*** Opening Data records ***
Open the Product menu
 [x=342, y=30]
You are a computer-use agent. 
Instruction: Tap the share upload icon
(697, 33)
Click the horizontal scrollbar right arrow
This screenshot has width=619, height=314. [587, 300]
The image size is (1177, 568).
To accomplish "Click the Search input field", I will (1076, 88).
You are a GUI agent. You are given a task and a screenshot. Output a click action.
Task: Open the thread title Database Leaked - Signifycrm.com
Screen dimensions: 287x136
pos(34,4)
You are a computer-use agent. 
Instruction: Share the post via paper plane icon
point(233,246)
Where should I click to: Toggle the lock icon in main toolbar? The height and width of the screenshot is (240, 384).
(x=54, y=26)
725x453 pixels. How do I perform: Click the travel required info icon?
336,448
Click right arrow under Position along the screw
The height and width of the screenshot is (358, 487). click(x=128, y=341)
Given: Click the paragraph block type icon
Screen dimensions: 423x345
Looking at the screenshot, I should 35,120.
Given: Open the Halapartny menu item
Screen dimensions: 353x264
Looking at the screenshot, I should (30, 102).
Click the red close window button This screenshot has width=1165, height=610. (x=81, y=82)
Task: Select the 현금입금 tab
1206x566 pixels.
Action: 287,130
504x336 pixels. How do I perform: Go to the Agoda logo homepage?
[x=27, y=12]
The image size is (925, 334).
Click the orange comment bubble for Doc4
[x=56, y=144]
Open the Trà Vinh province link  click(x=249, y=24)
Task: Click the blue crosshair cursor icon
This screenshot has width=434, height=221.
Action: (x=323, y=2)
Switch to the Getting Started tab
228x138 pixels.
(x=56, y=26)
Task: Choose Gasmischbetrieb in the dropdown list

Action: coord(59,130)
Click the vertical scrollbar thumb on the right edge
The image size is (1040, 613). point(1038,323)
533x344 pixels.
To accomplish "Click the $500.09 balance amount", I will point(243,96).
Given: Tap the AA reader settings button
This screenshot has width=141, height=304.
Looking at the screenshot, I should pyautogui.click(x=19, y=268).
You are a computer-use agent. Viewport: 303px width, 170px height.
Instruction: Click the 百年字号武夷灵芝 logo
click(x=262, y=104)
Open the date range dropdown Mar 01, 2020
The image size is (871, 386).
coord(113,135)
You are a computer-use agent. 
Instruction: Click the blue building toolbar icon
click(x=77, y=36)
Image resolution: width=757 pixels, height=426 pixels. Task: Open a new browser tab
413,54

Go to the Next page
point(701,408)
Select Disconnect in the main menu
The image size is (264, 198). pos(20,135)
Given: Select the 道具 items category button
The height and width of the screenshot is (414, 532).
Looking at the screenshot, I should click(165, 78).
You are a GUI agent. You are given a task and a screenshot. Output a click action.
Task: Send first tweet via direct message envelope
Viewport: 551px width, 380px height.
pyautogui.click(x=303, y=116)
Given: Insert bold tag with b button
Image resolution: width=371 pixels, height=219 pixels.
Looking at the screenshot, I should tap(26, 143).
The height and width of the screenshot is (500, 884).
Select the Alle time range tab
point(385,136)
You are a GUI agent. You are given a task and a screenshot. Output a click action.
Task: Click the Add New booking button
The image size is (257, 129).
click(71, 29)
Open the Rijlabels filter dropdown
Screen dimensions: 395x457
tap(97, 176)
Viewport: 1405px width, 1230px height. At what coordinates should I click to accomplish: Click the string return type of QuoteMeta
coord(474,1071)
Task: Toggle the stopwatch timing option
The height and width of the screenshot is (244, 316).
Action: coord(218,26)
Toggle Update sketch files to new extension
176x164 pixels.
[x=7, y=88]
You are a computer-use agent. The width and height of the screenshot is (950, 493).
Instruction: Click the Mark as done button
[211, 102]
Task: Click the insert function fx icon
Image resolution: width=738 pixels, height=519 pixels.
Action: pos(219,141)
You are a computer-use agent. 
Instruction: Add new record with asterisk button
*** Closing Data records ***
What needs to be done -> Could you set down every line above exactly as written?

Task output ->
Open the Product menu
 [x=342, y=30]
You are a computer-use agent. 
Instruction: Tap the share upload icon
(697, 33)
Click the horizontal scrollbar right arrow
This screenshot has width=619, height=314. [587, 300]
The image size is (1177, 568).
To accomplish "Click the Search input field", I will (1076, 88).
You are a GUI agent. You are given a task and a screenshot. Output a click action.
Task: Open the thread title Database Leaked - Signifycrm.com
Screen dimensions: 287x136
pos(34,4)
You are a computer-use agent. 
Instruction: Share the post via paper plane icon
point(233,246)
Where should I click to: Toggle the lock icon in main toolbar? The height and width of the screenshot is (240, 384).
(x=54, y=26)
725x453 pixels. How do I perform: Click the travel required info icon?
336,448
Click right arrow under Position along the screw
The height and width of the screenshot is (358, 487). click(x=128, y=341)
Given: Click the paragraph block type icon
Screen dimensions: 423x345
Looking at the screenshot, I should 35,120.
Given: Open the Halapartny menu item
Screen dimensions: 353x264
Looking at the screenshot, I should (30, 102).
Click the red close window button This screenshot has width=1165, height=610. (x=81, y=82)
Task: Select the 현금입금 tab
1206x566 pixels.
Action: 287,130
504x336 pixels. How do I perform: Go to the Agoda logo homepage?
[x=27, y=12]
The image size is (925, 334).
Click the orange comment bubble for Doc4
[x=56, y=144]
Open the Trà Vinh province link  click(x=249, y=24)
Task: Click the blue crosshair cursor icon
This screenshot has width=434, height=221.
Action: (x=323, y=2)
Switch to the Getting Started tab
228x138 pixels.
(x=56, y=26)
Task: Choose Gasmischbetrieb in the dropdown list

Action: coord(59,130)
Click the vertical scrollbar thumb on the right edge
The image size is (1040, 613). point(1038,323)
533x344 pixels.
To accomplish "Click the $500.09 balance amount", I will point(243,96).
Given: Tap the AA reader settings button
This screenshot has width=141, height=304.
Looking at the screenshot, I should pyautogui.click(x=19, y=268).
You are a computer-use agent. Viewport: 303px width, 170px height.
Instruction: Click the 百年字号武夷灵芝 logo
click(x=262, y=104)
Open the date range dropdown Mar 01, 2020
The image size is (871, 386).
coord(113,135)
You are a computer-use agent. 
Instruction: Click the blue building toolbar icon
click(x=77, y=36)
Image resolution: width=757 pixels, height=426 pixels. Task: Open a new browser tab
413,54

Go to the Next page
point(701,408)
Select Disconnect in the main menu
The image size is (264, 198). pos(20,135)
Given: Select the 道具 items category button
The height and width of the screenshot is (414, 532).
Looking at the screenshot, I should click(165, 78).
You are a GUI agent. You are given a task and a screenshot. Output a click action.
Task: Send first tweet via direct message envelope
Viewport: 551px width, 380px height.
pyautogui.click(x=303, y=116)
Given: Insert bold tag with b button
Image resolution: width=371 pixels, height=219 pixels.
Looking at the screenshot, I should tap(26, 143).
The height and width of the screenshot is (500, 884).
Select the Alle time range tab
point(385,136)
You are a GUI agent. You are given a task and a screenshot. Output a click action.
Task: Click the Add New booking button
The image size is (257, 129).
click(71, 29)
Open the Rijlabels filter dropdown
Screen dimensions: 395x457
tap(97, 176)
Viewport: 1405px width, 1230px height. At what coordinates should I click to accomplish: Click the string return type of QuoteMeta
coord(474,1071)
Task: Toggle the stopwatch timing option
The height and width of the screenshot is (244, 316).
Action: coord(218,26)
Toggle Update sketch files to new extension
176x164 pixels.
[x=7, y=88]
You are a computer-use agent. The width and height of the screenshot is (950, 493).
Instruction: Click the Mark as done button
[211, 102]
Task: Click the insert function fx icon
Image resolution: width=738 pixels, height=519 pixels.
Action: pos(219,141)
You are a computer-use agent. 
Instruction: Add new record with asterisk button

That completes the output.